Table 4 present the simulated concentration for sodium ion, it was observed that the ion concentration for 1995 were higher than that of 2001 for the first site and similar pattern for the second site. The changes in ion concentration in irrigated farmland are insignificantly influenced by the weathering of parent rock (Nahon, 1991). Certain concentration changes are therefore as a result of external influences (Adeniyi 2001; Odigure and Adeniyi, 2003a). Other reasons are adsorption and precipitation processes (Bordas and Bourg, 2001) because the geochemical processes responsible for the exchange of metals at the water-sediment interface are adsorption and precipitation (Mouret and Bourg, 1983; Salomons and Förster, 1984; Wang et-al, 1997). The two mechanisms are greatly dependent on pH (Bourg and Loch, 1995).

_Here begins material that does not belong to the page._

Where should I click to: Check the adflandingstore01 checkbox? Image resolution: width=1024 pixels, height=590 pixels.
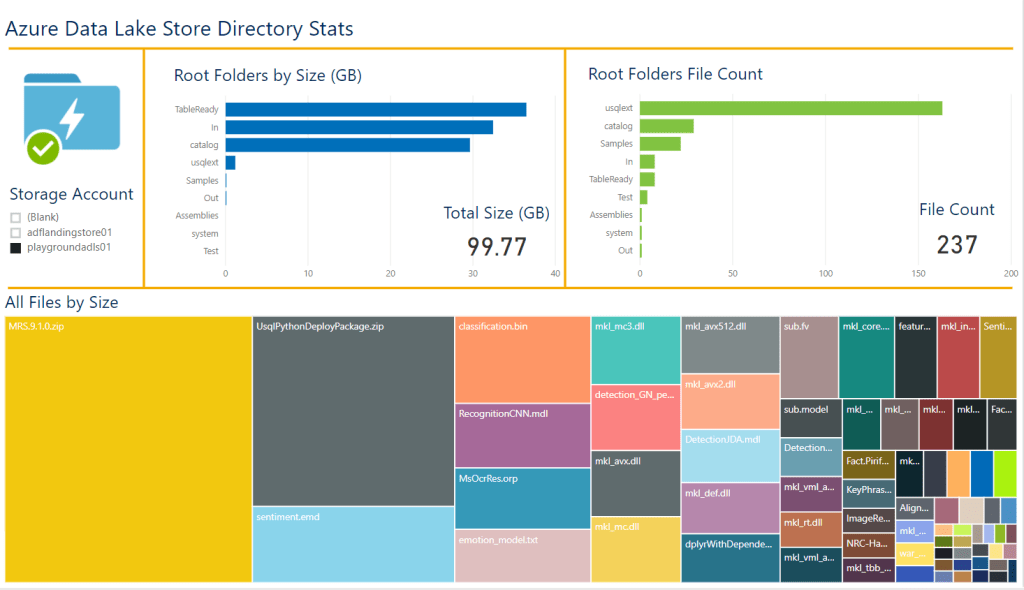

The simulated results for calcium is given in table 5, the value for the year 1995 was higher than those of the year 2001 for the two sites considered. The same pattern was noticed fore magnesium ion (table 6). The comparisons of experimental and simulated results are presented in figs. 1 and 2.

 

Fig. 1. Experimental and simulated concentration of NO3-

 

Fig. 2. Experimental and simulated concentration of K+

The two results follow a similar pattern but with slight difference. From fig. 1 at the fifth site there is a large deviation in the concentration between the simulated and experimental while in fig. 2 this deviation was noticed at the third and fifth sites.

 

Fig. 3. Map of Niger State of Nigeria

 

The variation between experimental and simulated values could be attributed to some of the assumption made in developing the model. One is that the fraction (xm2) occupied by the ion in a site and the adsorption site occupied by the hydrogen ion (qH) were varied arbitrarily. Another reason could be the selection of soil temperature of 25°C used in calculating the soil equilibrium constant which might not conform to the prevailing soil temperature and it is a known fact that ion solubility is a function of temperature (Nahon, 1991; Odigure and Adeniyi, 2003a).

 

 


Conclusions

 

The model developed was simulated for different concentration readings using different adsorption fractions. The results obtained compared favourably with that of the experimental, though with slight variations, which, were attributed to some of the basic assumptions used during the process of model development. The level of the ion concentration was observed to depend on the solubility of the ions, their mineral form and on the soil conditions of particular interest are the temperature, the moisture content and pH. This research work on modelling of the various ions gives an insight into the depletion of the various ions in the soil medium.